Once upon a time…” Countless individuals across the globe know this phrase all too well, one bringing into life fairytales, folklores, and fables. We may remember moments delving into pages of imagination or hours spent becoming architects of new worlds and sculptors of dynamic characters. Many have read stories, and many have written ones of their own, that is, those able to read and write—those possessing literacy.

However, literacy transcends mere words on a page; it is more than reading and writing. In this age of technology, it is “a means of identification, understanding, interpretation, creation, and communication in an increasingly digital, text-mediated, information-rich and fast-changing world.” (UNESCO). Reading, writing, and more extensive literacy skills are a gateway to knowledge and a tool for empowerment. It opens doors to opportunities and liberation, fosters critical thinking, and enables individuals to navigate the complexities of our modern world.

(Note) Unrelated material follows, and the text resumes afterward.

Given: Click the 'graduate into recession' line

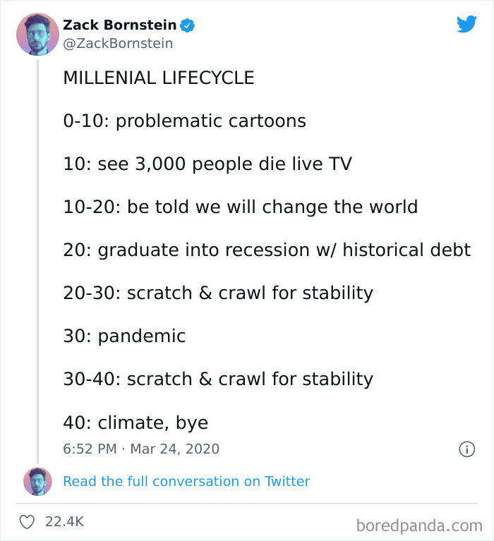Looking at the screenshot, I should [x=267, y=250].
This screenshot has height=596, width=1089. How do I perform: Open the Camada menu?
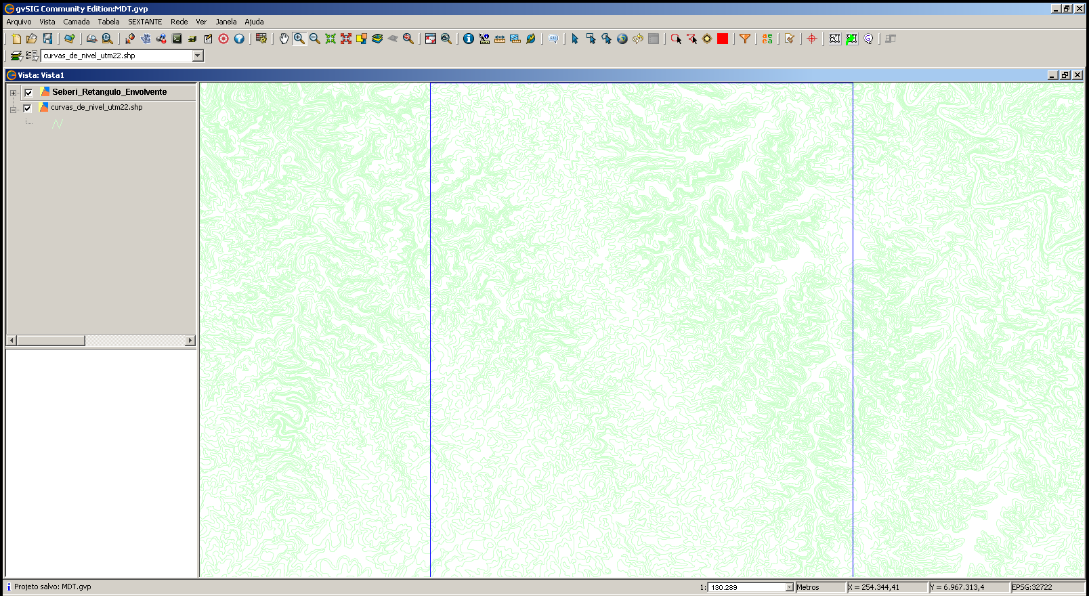77,22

The world has undergone a swift and profound shift towards digitalization in recent years. The onset of the COVID-19 pandemic acted as a catalyst, as the digital realm became the primary means for communication, employment opportunities, access to comprehensive education, and social interactions.  While this digitalization offers numerous benefits, it has highlighted a glaring issue: the digital divide.  Millions of people, particularly in low-income and marginalized communities, lack access to the internet and digital devices, making it difficult for them to acquire essential skills and resources.

A Global Situation

As you are reading this, you possess the profound privilege of literacy.  In addition, as you read this online, you have the profound benefit of access to the digital world. Across the globe, a staggering 763 million individuals, predominantly women, continue to grapple with illiteracy (UNESCO Institute for Statistics).  Moreover, as of 2021, an estimated 37 percent of the global population, equivalent to a staggering 2.9 billion people, have yet to experience the Internet in any capacity (United Nations). These are not just numbers but stories of missed opportunities, silenced voices, and unrealized potential. International Literacy Day, celebrated every year on September 8th, serves as a powerful reminder of the stark reality of this global issue and the urgent need to address it.

Bridging the Divide

This year’s International Literacy Day is celebrated under the theme: “Promoting literacy for a world in transition: Building the foundation for sustainable and peaceful societies”. It is a day to renew our commitment to achieving universal literacy and ensuring that everyone, regardless of their background or circumstances, has access to quality education and the tools to become literate.

Achieving universal literacy is a complex and multifaceted endeavor that requires the collaboration of governments, non-governmental organizations, businesses, and individuals. International Literacy Day serves as a reminder of the importance of global partnerships in addressing this issue. Governments must prioritize literacy education in their agendas, allocate resources, and implement policies that promote access to quality education. Furthermore, non-governmental organizations and businesses can play a significant role by providing funding, resources, and expertise to support literacy programs. 

What about us? Individuals can contribute by volunteering (perhaps at a local literacy program or library), advocating for literacy, and supporting initiatives that provide books and educational materials to those in need. As we commemorate International Literacy Day 2023, let us remember that literacy is not a privilege but a fundamental human right. Together, we can create a world where everyone can read, write, and access the knowledge and opportunities they deserve. International Literacy Day 2023 is a call to action to build a more literate, equitable, and inclusive world for all.


UNESCO. (n.d.). International Literacy Day.

UNESCO. (2023). What you need to know about literacy.

UNESCO Institute for Statistics. (n.d.). Literacy. Nations. (2021). ITU: 2.9 billion people still offline. United Nations.